Zwrot “wyszliśmy na prowadzenie” w tym sezonie zupełnie nie pasuje do ŁKS-u. W tym sezonie prowadził w swoich meczach tylko przez 79 minut. A Widzew? Lepiej, by pierwszy strzelał gole.
Pisaliśmy niedawno, że w obecnych rozgrywkach żadnego gola dla ŁKS-u nie zdobył Polak. To już się jednak zmieniło dzięki trafieniu Piotra Janczukowicza w sobotnim meczu z Piastem Gliwice. 23-latek strzelił gola na 3:3 w niezwykle dramatycznym meczu. ŁKS gonił wynik od stanu 0:3 i doprowadził do wyrównania.
To był spektakularny wyczyn biało-czerwono-białych. Gonienie wyniku to jednak dla nich nic nowego. ŁKS w tym sezonie robi to niemal zawsze i niestety zwykle nie udaje mu się dogonić rywala. Udało się w 9. kolejce, kiedy od 77. minuty zespół z al. Unii przegrywał 1:2 z Jagiellonią Białystok. Wyrównał w doliczonym czasie gry z rzutu karnego Dani Ramirez. Po raz drugi w tym sezonie udało się właśnie w sobotę.

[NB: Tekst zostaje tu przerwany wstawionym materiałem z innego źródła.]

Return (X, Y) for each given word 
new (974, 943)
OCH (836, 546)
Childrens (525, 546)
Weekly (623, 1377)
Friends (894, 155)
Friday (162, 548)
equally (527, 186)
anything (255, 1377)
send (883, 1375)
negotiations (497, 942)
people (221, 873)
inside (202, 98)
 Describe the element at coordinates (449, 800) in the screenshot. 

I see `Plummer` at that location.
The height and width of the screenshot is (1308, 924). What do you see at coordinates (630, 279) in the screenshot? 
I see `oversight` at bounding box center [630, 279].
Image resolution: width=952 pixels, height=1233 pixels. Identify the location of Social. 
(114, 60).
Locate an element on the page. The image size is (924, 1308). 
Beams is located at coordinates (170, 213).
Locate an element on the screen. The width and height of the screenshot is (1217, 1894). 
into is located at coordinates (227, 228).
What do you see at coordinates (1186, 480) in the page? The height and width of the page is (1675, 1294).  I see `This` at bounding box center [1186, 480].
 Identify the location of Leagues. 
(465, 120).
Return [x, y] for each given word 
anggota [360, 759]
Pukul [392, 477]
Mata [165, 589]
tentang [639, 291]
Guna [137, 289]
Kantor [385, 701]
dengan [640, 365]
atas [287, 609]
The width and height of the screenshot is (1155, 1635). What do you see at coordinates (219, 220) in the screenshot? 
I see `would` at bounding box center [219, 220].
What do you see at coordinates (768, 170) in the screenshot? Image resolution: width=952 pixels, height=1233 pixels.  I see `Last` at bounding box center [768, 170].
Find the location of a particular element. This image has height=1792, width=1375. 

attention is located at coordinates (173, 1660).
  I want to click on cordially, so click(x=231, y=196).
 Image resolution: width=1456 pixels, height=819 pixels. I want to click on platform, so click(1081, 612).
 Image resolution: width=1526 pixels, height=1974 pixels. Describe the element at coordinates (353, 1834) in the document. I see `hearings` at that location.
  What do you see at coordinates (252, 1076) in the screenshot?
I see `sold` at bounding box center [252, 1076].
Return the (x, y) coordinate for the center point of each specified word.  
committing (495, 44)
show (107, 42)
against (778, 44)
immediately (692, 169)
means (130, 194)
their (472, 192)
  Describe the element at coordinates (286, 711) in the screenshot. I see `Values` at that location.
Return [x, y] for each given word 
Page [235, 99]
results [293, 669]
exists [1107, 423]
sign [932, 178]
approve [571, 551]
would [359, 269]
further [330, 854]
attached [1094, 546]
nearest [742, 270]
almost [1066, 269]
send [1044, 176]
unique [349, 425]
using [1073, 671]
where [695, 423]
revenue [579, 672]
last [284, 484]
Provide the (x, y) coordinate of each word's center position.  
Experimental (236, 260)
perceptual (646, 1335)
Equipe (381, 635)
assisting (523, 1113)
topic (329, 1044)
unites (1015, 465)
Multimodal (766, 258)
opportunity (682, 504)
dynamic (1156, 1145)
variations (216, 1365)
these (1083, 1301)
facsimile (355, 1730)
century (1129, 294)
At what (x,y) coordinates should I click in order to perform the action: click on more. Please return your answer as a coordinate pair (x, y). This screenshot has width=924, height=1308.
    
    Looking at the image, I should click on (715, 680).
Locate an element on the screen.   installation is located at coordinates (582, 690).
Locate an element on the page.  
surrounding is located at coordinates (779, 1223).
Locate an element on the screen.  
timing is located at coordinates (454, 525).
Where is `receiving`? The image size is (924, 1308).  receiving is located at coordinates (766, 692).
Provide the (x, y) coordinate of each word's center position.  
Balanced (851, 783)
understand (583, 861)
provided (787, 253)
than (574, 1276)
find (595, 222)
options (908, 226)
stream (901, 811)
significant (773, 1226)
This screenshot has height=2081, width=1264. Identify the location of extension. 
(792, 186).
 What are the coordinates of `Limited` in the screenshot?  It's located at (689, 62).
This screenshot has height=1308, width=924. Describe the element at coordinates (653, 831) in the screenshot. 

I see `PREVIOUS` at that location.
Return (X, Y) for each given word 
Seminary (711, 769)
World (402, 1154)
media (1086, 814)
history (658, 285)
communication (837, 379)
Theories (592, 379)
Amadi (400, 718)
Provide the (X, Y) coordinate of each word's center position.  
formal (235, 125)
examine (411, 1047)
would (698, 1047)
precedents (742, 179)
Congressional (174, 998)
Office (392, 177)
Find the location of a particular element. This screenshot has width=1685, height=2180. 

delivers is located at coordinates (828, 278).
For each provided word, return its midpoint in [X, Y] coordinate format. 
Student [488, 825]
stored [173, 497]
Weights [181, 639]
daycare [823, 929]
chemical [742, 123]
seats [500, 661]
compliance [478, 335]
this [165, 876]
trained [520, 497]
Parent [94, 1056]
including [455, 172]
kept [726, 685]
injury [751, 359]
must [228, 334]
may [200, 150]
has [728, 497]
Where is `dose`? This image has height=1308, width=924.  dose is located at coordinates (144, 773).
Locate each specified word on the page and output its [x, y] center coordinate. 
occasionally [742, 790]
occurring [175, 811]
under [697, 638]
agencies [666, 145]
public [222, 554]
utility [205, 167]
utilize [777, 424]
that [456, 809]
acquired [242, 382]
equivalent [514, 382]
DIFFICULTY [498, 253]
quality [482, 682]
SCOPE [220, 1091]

Ani razu za to ŁKS nie wygrał meczu, w którym to przeciwnik prowadził.
Według statystyk portalu Ekstrastats w tym sezonie Rycerze Wiosny byli na prowadzeniu tylko przez 79 minut! To najgorszy wynik spośród wszystkich zespołów PKO Ekstraklasy.
ŁKS prowadził przez 63 minuty w meczu 3. kolejki z Koroną Kielce, minutę w 5. serii spotkań z Pogonią Szczecin, 17 minut we wspomnianym meczu z Jagą i to wszystko.
A Widzew? Drużyna z drugiej strony Łodzi prowadziła w czterech pierwszych meczach sezonu: z Puszczą Niepołomice (35 minut), Pogonią (42), Jagiellonią (43) oraz ŁKS-em (45).
Później było już gorzej i miało to oczywiście odzwierciedlenie w wynikach. W trzech kolejnych spotkaniach to rywale pierwsi zdobywali gole i tylko raz – z Górnikiem Zabrze – udało się wywalczyć punkt. Po ostatnim z tych meczów – z Legią Warszawa – posadę stracił Janusz Niedźwiedź.
Jego następcy Danielowi Myśliwcowi szło różnie. Jego zespół pierwszy zdobywał bramki w meczach z Cracovią i Stalą Mielec i kończył je zwycięstwami. Nie udało się za to utrzymać prowadzenia w meczu z Rakowem Częstochowa. Widzew po golu Mateusza Żyry prowadził z mistrzem Polski przez 63 minuty. Na szczęście udało się utrzymac remis, co trzeba uznać za sukces.
CZYTAJ TEŻ: Stracony rok Sebastiana Kerka. Czy Widzew popełnił błąd?
W sumie w tym sezonie czerwono-biało-czerwoni na prowadzeniu byli przez 299 minut.
Jasno więc widać, że kiedy zespół Myśliwca pierwszy zdobywa gola, to nie przegrywa. Nie umie się za to podnieść, gdy to rywale wychodzą na prowadzenie. Tylko raz udało się w takim przypadku nie stracić kompletu punktów i było to w sobotę w meczu z Zagłębiem Lubin, gdy bramkę na wagę remisu zdobył w 99. minucie Imad Rondić.
Najdłużej na prowadzeniu były w tym sezonie Śląsk Wrocław, Lech Poznań i Raków i widać to w tabeli.
A jak było w poprzednim sezonie PKO Ekstraklasy? Oczywiście z łódzkich drużyn grał w niej wtedy tylko Widzew. Na prowadzeniu zespół trenera Niedźwiedzia był piętnastokrotnie w 34 meczach. W sumie – 493 minuty. To drugi po Lechii Gdańsk, która spadła, najgorszy wynik tamtych rozgrywek. Zdecydowanie najlepszy był mistrz Raków.